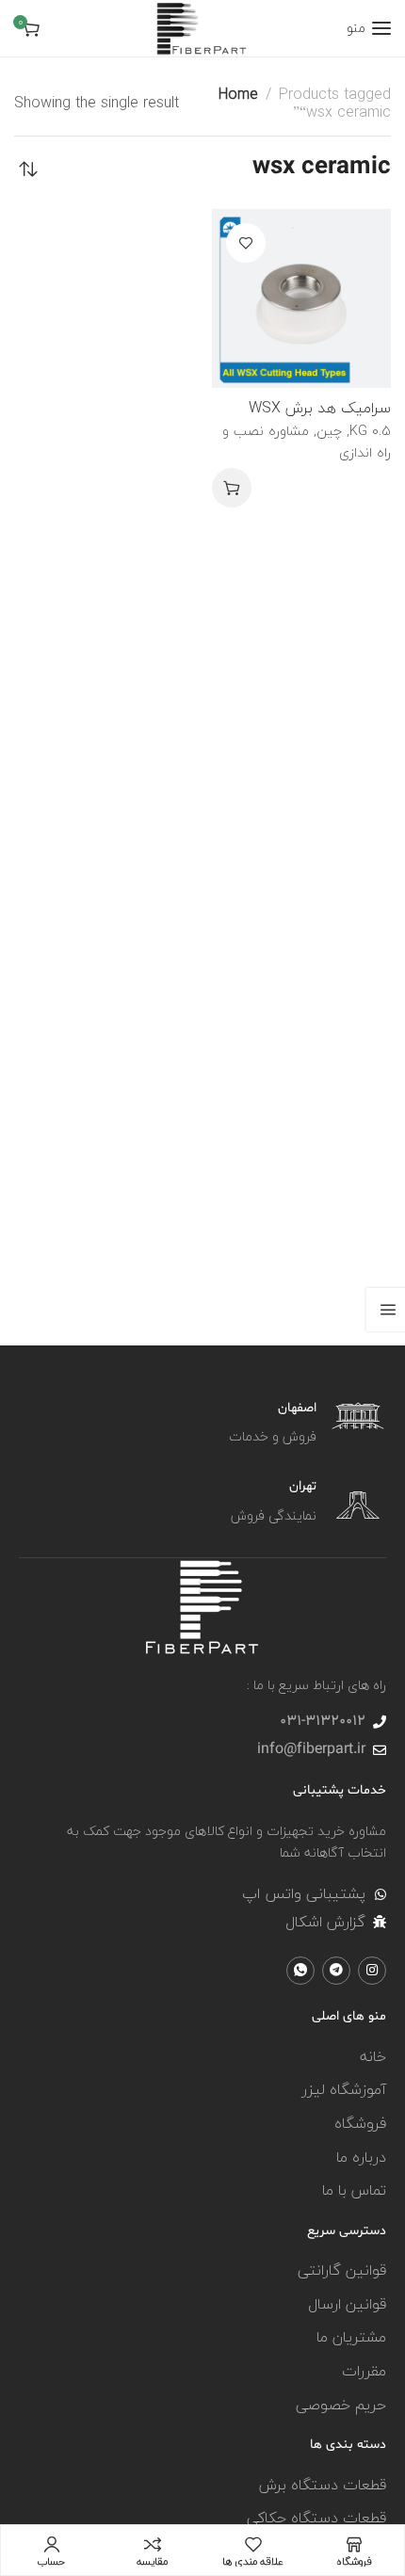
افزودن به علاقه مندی (246, 243)
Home (238, 94)
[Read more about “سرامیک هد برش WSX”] (231, 487)
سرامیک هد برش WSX (320, 407)
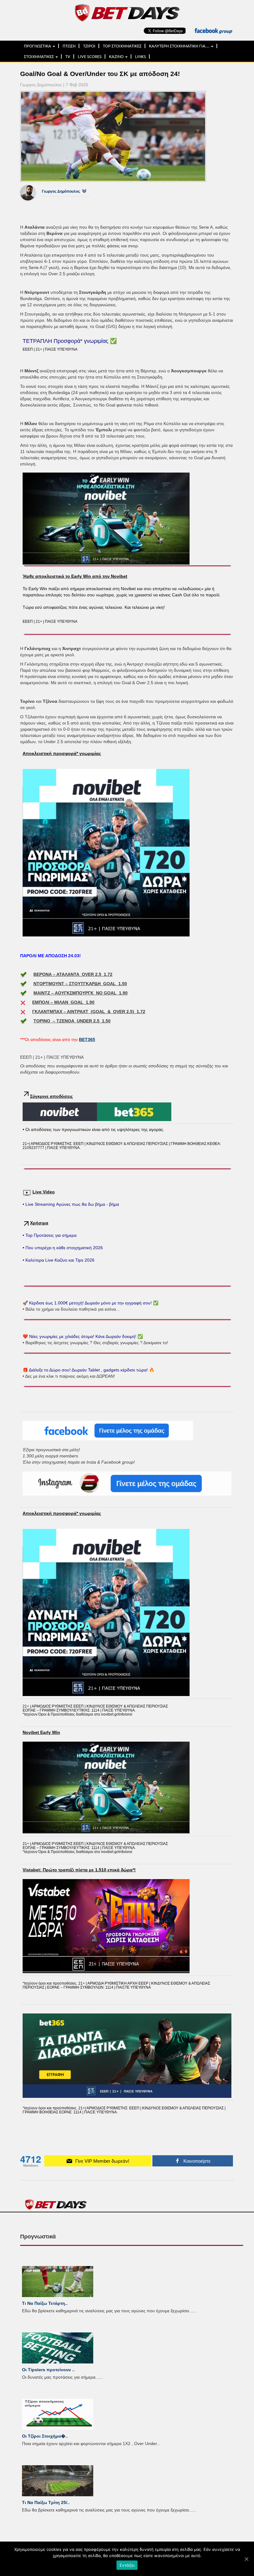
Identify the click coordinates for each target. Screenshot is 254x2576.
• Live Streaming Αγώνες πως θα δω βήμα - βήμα (71, 1204)
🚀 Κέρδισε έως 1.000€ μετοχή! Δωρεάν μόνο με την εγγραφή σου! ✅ (90, 1302)
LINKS (140, 56)
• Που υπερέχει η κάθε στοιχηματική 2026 (63, 1247)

#### Problem:
Your job is to copy out every line from the records above that has the word "سرامیک".

#### Written answer:
[Read more about “سرامیک هد برش WSX”] (231, 487)
سرامیک هد برش WSX (320, 407)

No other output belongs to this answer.